The space available on the Barber estate was outgrown by 1933 and in 1934, the third lab was built by Ohio Brass adjacent to their factory. In 1968, the fourth lab, which includes a 5000 kV impulse generator, was built in Wadsworth, Ohio. As of 2024 it operates as Hubbell's Frank B. Black Research Center, named in honor of Ohio Brass's founder.

=== Effects of lightning on aircraft ===
Austin used his lab to experiment with the effects of lightning on aircraft, both airplanes and lighter-than-air airships from the Goodyear Zeppelin Corporation with his research leading to methods of protecting aircraft from these strikes. Austin's interest in this area stemmed from a 1929 Transcontinental Air Transport crash. In 1930 Popular Mechanics described the lab as "the most powerful outdoor high-voltage laboratory in the world". The article observed that aircraft lightning strikes had not previously been a major problem because there were few planes and most would stay on the ground during thunderstorms but the increasing popularity of air travel would make lightning a greater hazard.

Preliminary experiments at the Barber estate lab were done on scale models of airplanes.

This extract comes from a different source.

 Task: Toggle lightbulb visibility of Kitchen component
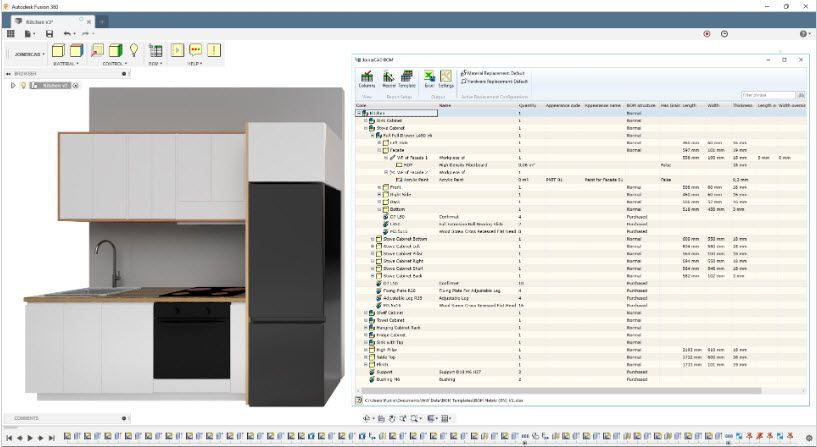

The models were hit by artificial lightning strikes measuring millions of volts and hundreds of thousands of amps. These experiments showed that lightning would typically enter and leave the plane at projecting points on the structure; the two points might be the opposite wingtips, the propeller and the tail skid, or other pairs. In one experiment, the pitot tube was struck. The hot engine exhaust gas did not appear to attract strikes, contrary to speculation that it would.

Later tests used a full-sized Barling NB-3, a monoplane with a fabric-covered all-metal frame which had been provided to Austin by Popular Mechanics for testing. The plane was subjected to repeated lightning strikes while on the ground. Additional tests on the plane's LeBlond 60 engine showed that it would continue to run at idle speed after being struck. Lightning strikes on the tip of the rudder resulted in small holes burned through the fabric covering where it contacted the duralumin frame. Austin's experiments showed bare sheet metal was undamaged by lightning strikes, and only minor damage was caused when the metal was covered by fabric. As of 1930, when these findings were published by Popular Mechanics, additional experiments were planned to investigate the effect of lightning on fuel tanks, the engine crankcase, flight instruments, and control cables.

== Austin Insulator Company ==
In 1933, Austin started the A. O. Austin Insulator Company. After Austin's death in 1964, the company passed through a number of ownership changes, being at various times part of Decca Navigator Company (a division of Decca Records). Racal-Decca, and Litton Marine. The purchase by Decca in 1971 was accompanied by a move to the Decca Radar plant in Toronto, Canada. Decca had previously been a customer and relied on the specialized insulators which Austin provided; to ensure the continued availability of these components, Decca bought the company.

As of 2024, the company has undergone additional changes of ownership and is being run as an independent company known as Austin Insulators Inc. The company's main products are high-voltage insulators and transformers mostly used by the radio transmission industry. Insulator strings of the "safety core" type with mechanical ratings up to 1000000 lb are available.